Pointer tagging with multiple tags

rust
Author

Kiril Zvezdarov

Published

December 18, 2016

This is a short overview of pointer tagging in situations where more than one tags or multibit tags are needed. The implementation is in Rust, but it should be easy to understand even without knowledge of the language.

The snippet below is part of my attempt to implement a lockfree linked list, as described by Harris, with the additional optimizations by Fomitchev, Ruppert. The original Harris algorithm uses the least significant bit of the “successor” pointer in each node of the linked list as a deletion mark, to achieve a two phase removal - first, a node is logically deleted by tagging its successor pointer with the mark, and at a later point it is unlinked completely. The optimizations by Fomitchev and Ruppert add a second possible tag at the next least significant bit, as well as a backlink to a previous node, in order to shorten the length and amount of traversals of the linked list a process has to make. The new tag “flags” that the node after the current one is being deleted, and that the flagged node should not be marked until after the deletion of its successor is fully completed.

The two tags need to be manipulated individually when the algorithm is setting the metadata of a node, and (for convenience) as one chunk for when the actual pointer, clear of tags, is needed:

const MARK_BIT: usize = 1 << 0;

const FLAG_BIT: usize = 1 << 1;

const ALL_TAGS: usize = MARK_BIT + FLAG_BIT;

fn tag_at<T>(ptr: *const T, tag: usize, value: bool) -> *const T {
    (ptr as usize & !tag | (tag * value as usize)) as *const T
}

fn is_tagged<T>(ptr: *const T, tag: usize) -> bool {
    (ptr as usize & tag) == tag
}

The constants define the tag locations for the mark and flag, as well as the “mask” (for a lack of a better term) which covers all tags, so that they can be cleared in one go. The mask is just the sum of the tags that it needs to cover - since each tag bit is just an integer with only one of the bits set, e.g. 0b01c= for the least significant and 0b10 for the next least significant, their sum produces an integer whose set bits correspond to the location of all tags. This can be used for things more interesting than clearing the pointer - for example, it allows for multibit tags or storing (small) integer values, all in one function call.

The tagging logic is only slightly different from how it is usually implemented. First, the pointer and the inverse of the tag bit are and-ed, which results in an integer whose tag bit is unset. This in a sense isolates that specific tag, as the integer now is in a “clean” state with respect to it. The result is or-ed with the tag bit value, which will either set the tag bit or keep it unset (the tag value is just the tag bit or 0).
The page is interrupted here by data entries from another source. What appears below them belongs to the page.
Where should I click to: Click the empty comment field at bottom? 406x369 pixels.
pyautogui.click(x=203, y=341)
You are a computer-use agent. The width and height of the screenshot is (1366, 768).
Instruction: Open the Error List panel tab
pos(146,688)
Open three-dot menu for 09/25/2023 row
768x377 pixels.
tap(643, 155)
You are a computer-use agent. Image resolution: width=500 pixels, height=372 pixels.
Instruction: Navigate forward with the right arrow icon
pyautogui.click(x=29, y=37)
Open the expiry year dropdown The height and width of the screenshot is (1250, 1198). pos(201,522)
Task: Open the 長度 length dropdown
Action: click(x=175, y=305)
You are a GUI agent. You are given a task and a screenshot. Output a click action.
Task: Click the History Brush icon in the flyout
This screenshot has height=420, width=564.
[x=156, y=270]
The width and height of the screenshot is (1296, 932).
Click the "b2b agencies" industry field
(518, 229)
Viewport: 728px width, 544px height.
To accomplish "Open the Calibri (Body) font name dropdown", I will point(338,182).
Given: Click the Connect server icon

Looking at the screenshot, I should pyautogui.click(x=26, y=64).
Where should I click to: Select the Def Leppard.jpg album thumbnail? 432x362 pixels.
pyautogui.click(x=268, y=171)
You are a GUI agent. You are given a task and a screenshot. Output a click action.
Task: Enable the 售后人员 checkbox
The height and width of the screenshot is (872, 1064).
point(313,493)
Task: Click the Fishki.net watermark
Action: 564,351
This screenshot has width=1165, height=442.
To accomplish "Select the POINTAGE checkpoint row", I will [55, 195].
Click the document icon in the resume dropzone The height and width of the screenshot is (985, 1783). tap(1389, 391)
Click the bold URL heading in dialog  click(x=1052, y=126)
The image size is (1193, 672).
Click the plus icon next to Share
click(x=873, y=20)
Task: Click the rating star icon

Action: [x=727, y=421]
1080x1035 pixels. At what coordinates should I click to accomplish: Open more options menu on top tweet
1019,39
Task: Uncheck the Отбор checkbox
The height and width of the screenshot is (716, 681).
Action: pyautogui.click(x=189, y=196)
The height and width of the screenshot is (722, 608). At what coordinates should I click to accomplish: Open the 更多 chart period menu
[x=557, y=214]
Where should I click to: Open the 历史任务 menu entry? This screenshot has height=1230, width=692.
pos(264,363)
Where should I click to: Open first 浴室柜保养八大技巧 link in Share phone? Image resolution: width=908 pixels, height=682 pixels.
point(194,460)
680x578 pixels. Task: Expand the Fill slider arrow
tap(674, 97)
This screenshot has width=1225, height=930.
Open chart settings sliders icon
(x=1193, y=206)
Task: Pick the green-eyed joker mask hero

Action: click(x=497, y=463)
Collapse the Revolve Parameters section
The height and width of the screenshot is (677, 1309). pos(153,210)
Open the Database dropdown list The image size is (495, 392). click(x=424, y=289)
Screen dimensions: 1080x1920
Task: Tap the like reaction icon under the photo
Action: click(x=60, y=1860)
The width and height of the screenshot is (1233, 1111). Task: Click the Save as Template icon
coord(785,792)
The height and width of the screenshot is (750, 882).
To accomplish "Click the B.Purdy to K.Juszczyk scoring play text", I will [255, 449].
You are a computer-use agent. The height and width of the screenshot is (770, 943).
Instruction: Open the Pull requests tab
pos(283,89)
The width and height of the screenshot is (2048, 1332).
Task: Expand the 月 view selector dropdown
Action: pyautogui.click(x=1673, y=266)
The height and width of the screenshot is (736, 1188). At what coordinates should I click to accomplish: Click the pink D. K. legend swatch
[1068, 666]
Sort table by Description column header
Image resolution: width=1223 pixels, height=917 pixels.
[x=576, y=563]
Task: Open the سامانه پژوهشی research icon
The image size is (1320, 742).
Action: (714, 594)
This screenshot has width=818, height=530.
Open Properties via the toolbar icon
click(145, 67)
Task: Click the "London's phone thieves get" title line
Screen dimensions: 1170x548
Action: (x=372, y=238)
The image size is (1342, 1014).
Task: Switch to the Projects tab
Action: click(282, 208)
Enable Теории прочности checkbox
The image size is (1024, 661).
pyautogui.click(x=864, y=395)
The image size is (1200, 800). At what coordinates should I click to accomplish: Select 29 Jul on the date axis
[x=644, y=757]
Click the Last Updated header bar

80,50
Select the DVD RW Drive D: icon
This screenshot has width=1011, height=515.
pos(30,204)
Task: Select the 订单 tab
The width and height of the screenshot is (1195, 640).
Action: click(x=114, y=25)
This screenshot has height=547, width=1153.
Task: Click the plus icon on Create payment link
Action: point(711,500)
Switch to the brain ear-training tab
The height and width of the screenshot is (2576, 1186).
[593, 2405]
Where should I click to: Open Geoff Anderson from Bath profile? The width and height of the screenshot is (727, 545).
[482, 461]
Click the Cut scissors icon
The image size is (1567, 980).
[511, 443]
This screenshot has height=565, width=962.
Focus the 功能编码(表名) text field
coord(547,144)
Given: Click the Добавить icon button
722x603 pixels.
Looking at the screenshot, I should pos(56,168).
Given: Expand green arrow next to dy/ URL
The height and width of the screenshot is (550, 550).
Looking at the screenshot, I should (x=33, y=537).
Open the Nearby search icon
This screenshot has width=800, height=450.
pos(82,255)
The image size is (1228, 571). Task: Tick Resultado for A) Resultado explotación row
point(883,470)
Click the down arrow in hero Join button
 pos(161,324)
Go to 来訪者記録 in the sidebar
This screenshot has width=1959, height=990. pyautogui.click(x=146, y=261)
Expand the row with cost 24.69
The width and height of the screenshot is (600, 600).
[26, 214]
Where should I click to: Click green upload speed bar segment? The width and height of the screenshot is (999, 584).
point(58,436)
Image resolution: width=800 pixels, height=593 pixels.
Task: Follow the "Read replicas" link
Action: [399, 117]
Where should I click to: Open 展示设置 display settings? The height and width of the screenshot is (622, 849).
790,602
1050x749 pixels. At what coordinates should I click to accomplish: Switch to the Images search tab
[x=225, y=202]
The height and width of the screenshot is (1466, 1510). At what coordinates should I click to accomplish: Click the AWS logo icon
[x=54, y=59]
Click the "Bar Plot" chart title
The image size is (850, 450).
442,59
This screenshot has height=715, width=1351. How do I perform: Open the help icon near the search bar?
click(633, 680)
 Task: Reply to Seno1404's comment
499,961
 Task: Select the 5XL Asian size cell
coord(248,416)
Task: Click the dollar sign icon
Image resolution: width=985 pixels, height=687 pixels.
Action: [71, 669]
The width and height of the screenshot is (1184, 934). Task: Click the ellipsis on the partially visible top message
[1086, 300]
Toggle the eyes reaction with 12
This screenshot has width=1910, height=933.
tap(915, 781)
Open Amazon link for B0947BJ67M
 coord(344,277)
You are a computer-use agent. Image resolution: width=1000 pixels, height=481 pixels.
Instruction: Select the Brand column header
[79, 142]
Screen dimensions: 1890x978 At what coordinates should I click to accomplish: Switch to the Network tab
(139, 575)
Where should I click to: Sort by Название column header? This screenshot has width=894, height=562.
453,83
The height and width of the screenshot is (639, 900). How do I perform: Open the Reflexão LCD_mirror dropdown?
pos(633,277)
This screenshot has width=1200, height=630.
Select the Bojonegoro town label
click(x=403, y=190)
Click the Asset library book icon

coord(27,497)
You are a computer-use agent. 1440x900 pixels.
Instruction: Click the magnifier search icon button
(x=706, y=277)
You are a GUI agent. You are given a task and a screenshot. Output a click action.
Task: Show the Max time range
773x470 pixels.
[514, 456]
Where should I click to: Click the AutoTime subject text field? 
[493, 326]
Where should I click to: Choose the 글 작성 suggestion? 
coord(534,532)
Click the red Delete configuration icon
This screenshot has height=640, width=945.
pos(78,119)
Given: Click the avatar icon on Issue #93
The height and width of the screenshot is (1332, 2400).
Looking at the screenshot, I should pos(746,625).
To illustrate, here is a contrived example:

  1. Initially, let ptr = 1010101100001011, let tag = 1 << 1, and let value = false. Both tags are set.

  2. ptr & !tag = 1010101100001011 & 1111111111111101 = 1010101100001001. Note that only the targeted tag is unset, otherwise the pointer is the same. It is clean with respect to the target tag.

  3. (ptr & !tag) | 0 = 1010101100001001 | 0 = 1010101100001001

Checking if a tag is set is done just by =and=-ing the pointer and the tag bits and checking that that results in the tag bits. Lastly, since the tag can be multiple bits, clearing the pointer for regular usage can be done by just tag_at(ptr, ALL_TAGS, false).

Note that working with tagged pointers is tricky and dangerous, as accidentally dereferencing an unclean pointer will lead to Fun. In Rust, taking the raw pointer produced by the tagging function and dereferencing it would be an unsafe operation, which forces the implementor to take special note of where and how it is used.